8. The use as described in claim 6, characterized in that, The cardiovascular diseases mentioned are selected from the following group: hypertension, hyperlipidemia, coronary heart disease, or a combination thereof.

9. Use of the Collins bacterium of claim 1 or the composition of claim 2, characterized in that, Used for the preparation of a drug or formulation, said drug or formulation for one or more uses selected from the group consisting of: (i) Lowering blood lipid levels in mammals; (ii) Controlling the decrease in body weight in mammals; (iii) Reduce the Disease Activity Index (DAI) in mammals; (iv) Improves intestinal lesions in mammals.

10. A method for preparing the composition of claim 2, characterized in that, Including the following steps: The Collins bacterium of claim 1 is mixed with a pharmaceutically acceptable carrier to form the composition of claim 2.

11. The manufacturing method as described in claim 10, characterized in that, The preparation method also includes a step of mixing with growth factors.

12. The manufacturing method as described in claim 10, characterized in that, The preparation method also includes the step of mixing with a substance that helps maintain the viability of Collins bacteria.

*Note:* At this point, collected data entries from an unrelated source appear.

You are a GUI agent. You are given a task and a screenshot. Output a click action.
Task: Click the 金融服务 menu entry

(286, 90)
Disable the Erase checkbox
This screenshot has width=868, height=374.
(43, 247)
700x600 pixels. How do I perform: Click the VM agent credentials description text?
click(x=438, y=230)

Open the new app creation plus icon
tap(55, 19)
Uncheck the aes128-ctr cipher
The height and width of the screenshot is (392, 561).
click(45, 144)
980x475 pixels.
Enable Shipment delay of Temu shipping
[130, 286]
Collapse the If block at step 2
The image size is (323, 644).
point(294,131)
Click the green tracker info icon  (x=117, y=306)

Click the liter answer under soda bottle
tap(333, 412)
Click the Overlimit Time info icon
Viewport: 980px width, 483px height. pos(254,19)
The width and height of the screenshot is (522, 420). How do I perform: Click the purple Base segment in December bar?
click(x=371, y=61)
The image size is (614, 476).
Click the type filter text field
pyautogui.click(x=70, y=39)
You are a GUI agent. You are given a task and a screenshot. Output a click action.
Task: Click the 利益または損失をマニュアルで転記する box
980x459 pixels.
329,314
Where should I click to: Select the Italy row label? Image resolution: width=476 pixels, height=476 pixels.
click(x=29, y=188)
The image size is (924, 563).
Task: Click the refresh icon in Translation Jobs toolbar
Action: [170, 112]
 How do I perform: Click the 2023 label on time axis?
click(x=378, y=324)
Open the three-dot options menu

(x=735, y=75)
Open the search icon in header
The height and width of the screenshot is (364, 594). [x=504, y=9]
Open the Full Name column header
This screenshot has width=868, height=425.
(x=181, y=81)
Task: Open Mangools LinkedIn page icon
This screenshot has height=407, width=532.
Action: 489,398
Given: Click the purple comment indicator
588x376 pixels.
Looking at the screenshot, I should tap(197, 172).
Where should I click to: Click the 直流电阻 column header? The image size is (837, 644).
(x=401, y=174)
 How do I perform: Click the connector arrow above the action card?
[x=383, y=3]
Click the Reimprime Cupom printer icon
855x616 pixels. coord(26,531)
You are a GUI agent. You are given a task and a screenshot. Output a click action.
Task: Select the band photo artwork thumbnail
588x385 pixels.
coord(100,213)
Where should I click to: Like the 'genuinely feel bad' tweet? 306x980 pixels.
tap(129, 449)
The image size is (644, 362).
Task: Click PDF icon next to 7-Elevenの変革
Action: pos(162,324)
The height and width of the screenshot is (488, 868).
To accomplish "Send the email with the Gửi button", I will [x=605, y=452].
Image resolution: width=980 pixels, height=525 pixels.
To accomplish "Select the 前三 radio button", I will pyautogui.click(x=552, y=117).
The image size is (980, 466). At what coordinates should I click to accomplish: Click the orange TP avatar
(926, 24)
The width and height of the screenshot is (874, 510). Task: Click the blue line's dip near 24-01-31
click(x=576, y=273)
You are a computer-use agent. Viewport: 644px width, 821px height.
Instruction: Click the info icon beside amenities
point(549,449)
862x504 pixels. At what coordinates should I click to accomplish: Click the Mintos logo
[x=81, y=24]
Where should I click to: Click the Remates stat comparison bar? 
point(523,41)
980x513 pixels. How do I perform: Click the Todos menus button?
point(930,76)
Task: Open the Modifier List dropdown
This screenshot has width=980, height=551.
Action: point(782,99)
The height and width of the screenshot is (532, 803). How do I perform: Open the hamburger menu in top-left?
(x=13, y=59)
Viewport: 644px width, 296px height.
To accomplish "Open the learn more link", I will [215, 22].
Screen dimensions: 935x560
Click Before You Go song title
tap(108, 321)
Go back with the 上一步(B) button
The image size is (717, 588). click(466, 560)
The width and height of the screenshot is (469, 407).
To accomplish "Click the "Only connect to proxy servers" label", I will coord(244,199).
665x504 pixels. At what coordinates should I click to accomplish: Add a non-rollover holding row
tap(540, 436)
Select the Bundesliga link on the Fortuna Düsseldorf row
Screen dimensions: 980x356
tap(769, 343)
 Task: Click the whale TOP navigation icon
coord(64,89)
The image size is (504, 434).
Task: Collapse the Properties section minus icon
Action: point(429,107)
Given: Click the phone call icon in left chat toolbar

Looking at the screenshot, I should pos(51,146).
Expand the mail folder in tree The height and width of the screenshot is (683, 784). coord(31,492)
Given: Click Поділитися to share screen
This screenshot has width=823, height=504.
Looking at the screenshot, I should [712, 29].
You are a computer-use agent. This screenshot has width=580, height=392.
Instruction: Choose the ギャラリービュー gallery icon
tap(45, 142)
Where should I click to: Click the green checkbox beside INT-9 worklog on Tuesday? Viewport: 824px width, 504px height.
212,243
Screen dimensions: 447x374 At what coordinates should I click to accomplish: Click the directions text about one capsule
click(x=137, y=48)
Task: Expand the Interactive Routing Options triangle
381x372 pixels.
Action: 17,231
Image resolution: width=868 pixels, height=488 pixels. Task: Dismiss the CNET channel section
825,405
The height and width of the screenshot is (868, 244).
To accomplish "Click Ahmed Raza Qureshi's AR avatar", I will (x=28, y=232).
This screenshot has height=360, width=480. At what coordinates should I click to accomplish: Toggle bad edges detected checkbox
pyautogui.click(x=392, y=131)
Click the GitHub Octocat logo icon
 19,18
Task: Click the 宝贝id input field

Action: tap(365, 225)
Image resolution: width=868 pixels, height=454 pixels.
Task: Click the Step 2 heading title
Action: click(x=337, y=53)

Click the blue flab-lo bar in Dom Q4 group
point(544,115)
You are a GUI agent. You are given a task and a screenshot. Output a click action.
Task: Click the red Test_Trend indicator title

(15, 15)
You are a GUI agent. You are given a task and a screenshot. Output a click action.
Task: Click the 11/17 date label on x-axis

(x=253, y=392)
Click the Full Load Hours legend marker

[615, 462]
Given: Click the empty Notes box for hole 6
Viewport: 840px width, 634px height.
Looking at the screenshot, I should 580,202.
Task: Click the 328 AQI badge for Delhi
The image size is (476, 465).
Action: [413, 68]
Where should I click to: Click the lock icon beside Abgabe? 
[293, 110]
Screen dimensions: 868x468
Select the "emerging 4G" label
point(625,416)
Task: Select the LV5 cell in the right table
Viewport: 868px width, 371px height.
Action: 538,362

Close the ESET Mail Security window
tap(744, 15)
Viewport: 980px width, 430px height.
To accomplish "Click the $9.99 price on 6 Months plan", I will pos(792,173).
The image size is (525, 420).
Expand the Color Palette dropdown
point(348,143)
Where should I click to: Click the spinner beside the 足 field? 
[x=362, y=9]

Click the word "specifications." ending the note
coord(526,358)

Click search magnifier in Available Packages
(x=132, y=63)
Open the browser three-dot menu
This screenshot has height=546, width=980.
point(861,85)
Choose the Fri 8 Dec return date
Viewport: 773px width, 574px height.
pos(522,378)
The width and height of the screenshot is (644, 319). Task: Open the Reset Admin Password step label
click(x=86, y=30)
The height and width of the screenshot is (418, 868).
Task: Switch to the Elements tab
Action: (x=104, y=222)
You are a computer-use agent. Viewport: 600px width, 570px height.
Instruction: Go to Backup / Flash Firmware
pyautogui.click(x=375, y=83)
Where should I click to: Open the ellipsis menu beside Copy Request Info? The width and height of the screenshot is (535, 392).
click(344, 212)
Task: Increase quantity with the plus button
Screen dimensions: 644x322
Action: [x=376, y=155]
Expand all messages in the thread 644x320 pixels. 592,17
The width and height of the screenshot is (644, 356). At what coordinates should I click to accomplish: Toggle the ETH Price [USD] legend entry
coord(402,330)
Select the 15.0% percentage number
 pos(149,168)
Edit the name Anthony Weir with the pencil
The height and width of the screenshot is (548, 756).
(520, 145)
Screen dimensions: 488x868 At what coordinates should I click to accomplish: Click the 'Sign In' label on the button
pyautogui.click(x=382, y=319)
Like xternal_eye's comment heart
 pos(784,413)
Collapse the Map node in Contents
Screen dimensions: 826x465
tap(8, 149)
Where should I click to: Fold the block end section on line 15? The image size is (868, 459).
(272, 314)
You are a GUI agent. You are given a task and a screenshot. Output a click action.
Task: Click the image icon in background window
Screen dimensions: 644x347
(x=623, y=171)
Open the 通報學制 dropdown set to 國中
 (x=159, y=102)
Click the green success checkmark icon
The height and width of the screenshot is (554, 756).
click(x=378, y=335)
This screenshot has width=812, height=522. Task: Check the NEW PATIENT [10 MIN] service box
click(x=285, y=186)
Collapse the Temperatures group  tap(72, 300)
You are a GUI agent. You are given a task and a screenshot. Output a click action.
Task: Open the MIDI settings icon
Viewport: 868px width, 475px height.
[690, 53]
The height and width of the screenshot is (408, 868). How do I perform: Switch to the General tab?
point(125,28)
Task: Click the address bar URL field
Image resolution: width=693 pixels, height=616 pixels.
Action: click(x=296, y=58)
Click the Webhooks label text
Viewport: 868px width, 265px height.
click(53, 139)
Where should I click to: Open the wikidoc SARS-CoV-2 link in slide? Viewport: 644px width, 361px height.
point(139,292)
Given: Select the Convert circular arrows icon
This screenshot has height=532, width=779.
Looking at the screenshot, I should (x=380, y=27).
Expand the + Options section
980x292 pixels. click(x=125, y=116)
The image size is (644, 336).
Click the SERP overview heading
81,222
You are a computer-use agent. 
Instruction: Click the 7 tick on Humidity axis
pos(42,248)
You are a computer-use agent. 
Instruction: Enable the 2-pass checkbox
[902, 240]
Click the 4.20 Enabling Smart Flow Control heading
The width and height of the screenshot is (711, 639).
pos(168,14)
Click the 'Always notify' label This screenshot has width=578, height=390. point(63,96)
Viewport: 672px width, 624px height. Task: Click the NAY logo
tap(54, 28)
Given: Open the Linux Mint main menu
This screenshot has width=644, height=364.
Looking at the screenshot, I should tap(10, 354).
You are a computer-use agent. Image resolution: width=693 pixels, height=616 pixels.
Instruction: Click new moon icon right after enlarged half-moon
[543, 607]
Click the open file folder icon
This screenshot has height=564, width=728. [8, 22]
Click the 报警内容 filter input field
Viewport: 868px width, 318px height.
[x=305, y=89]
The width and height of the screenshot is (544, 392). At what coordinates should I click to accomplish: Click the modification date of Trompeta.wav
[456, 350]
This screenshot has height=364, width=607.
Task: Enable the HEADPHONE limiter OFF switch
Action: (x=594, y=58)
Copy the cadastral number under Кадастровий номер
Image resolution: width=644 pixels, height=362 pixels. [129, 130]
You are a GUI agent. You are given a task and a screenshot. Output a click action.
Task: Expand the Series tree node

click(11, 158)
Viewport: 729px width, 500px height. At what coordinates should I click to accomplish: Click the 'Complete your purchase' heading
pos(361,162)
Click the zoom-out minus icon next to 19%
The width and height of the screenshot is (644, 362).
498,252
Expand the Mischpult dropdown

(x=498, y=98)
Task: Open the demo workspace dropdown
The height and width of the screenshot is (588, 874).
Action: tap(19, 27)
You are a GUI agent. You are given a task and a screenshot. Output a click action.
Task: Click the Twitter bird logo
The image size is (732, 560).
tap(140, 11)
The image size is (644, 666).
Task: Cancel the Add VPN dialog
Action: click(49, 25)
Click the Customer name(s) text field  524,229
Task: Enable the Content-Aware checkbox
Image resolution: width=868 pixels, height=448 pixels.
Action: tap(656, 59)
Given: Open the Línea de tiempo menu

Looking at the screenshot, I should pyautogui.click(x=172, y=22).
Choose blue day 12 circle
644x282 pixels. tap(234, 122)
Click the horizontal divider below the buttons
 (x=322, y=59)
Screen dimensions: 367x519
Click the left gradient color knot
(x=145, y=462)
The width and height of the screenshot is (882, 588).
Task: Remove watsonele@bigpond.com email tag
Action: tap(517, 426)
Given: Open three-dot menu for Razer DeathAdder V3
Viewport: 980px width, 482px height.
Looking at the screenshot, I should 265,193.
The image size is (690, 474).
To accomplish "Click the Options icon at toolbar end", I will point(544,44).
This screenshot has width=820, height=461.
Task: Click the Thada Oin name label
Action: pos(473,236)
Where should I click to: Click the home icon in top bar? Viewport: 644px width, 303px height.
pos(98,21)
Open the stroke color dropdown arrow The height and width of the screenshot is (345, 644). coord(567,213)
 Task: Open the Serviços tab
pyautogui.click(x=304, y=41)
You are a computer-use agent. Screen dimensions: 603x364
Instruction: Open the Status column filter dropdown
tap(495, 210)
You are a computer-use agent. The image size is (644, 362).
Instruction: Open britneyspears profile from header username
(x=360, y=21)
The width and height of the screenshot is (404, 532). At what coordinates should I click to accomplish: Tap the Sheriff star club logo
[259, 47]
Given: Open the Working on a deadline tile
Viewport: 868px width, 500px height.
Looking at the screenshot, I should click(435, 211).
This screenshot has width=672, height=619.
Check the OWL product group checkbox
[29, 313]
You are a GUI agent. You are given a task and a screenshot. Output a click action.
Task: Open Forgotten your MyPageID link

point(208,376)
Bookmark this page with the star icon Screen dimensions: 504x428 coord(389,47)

13. The manufacturing method as described in claim 12, characterized in that, The substance that helps maintain the viability of Collins bacteria is a protective agent.

14. The manufacturing method as described in claim 10, characterized in that, The preparation method also includes the step of mixing with probiotics and / or prebiotics.

15. A production method, characterized in that, Including the following steps: (a) The Collins bacterium of claim 1 is cultured under suitable culture conditions to obtain a culture product.

16. The production method as described in claim 15, characterized in that, Further steps include: (b) Isolating Collins bacteria from the culture product; and / or (c) The culture product or Collins cells obtained in the previous step are mixed with a pharmaceutically acceptable carrier to prepare a composition.